Queria Estar Lendo 16/02/2016
Resenha: The Walking Dead - Declínio
Eu sei, eu tinha prometido que não continuaria a amar o universo de The Walking Dead, mas sabe como é. Vida de trouxa não te abandona nunca. Quando anunciaram o lançamento do quarto volume da série, pensei comigo mesma "ah, que saco, achei que tinha acabado tão bem no terceiro livro! Não quero não." Aí caí em tentação. E aconteceu de Declínio ser uma grata surpresa.
Estamos de volta à Woodbury; à cidade pós-Governador. Agora que o tirano está morto, Lilly é a nova líder da comunidade. Aos tropeços, eles parecem estar começando a se reerguer. Por poucos capítulos, claro. Uma família perturbada por um segredo aparece em seus portões à procura de ajuda, uma super-horda atraída pela queda da prisão está prestes a cruzar a cidade e o que parece ser um culto comandando por um fanático religioso medonho vai trazer problemas para os moradores de Woodbury. Tudo isso bem desenvolvido pela escrita magistral de Jay Bonansinga.
########################################
**Seu objetivo**
Transcreva na íntegra a resenha de Declínio acima, sem nenhuma alteração.
########################################
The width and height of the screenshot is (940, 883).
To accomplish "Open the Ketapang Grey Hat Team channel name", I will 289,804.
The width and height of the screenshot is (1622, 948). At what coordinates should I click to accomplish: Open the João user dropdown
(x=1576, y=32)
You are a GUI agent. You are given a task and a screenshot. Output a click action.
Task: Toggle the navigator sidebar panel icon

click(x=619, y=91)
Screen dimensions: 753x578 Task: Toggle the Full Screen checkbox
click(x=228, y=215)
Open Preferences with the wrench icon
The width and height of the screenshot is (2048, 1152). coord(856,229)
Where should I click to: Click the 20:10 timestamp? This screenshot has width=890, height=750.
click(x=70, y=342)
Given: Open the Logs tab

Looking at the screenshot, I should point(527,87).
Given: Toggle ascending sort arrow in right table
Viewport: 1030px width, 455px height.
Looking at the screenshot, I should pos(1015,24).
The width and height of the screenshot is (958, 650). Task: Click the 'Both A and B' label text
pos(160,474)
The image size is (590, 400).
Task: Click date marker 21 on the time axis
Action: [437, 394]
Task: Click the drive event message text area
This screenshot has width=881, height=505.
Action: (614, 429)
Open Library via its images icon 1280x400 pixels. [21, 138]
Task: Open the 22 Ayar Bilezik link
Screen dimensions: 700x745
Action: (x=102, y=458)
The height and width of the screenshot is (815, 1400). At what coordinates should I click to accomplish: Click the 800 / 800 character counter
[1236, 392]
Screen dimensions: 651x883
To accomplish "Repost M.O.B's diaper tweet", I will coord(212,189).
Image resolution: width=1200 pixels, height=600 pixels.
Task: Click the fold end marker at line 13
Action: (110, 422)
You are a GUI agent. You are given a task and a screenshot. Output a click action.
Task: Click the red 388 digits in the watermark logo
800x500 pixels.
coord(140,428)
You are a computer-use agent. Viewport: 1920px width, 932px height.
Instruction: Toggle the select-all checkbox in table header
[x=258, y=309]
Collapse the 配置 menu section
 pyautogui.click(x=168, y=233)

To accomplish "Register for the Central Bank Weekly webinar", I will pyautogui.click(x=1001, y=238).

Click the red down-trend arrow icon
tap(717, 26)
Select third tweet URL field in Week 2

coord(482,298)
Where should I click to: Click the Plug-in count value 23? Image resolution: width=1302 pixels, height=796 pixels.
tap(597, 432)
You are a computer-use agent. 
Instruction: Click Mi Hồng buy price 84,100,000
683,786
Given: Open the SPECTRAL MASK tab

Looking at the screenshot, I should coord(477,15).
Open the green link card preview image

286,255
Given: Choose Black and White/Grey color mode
########################################
**Resposta**
Queria Estar Lendo 16/02/2016
Resenha: The Walking Dead - Declínio
Eu sei, eu tinha prometido que não continuaria a amar o universo de The Walking Dead, mas sabe como é. Vida de trouxa não te abandona nunca. Quando anunciaram o lançamento do quarto volume da série, pensei comigo mesma "ah, que saco, achei que tinha acabado tão bem no terceiro livro! Não quero não." Aí caí em tentação. E aconteceu de Declínio ser uma grata surpresa.
Estamos de volta à Woodbury; à cidade pós-Governador. Agora que o tirano está morto, Lilly é a nova líder da comunidade. Aos tropeços, eles parecem estar começando a se reerguer. Por poucos capítulos, claro. Uma família perturbada por um segredo aparece em seus portões à procura de ajuda, uma super-horda atraída pela queda da prisão está prestes a cruzar a cidade e o que parece ser um culto comandando por um fanático religioso medonho vai trazer problemas para os moradores de Woodbury. Tudo isso bem desenvolvido pela escrita magistral de Jay Bonansinga.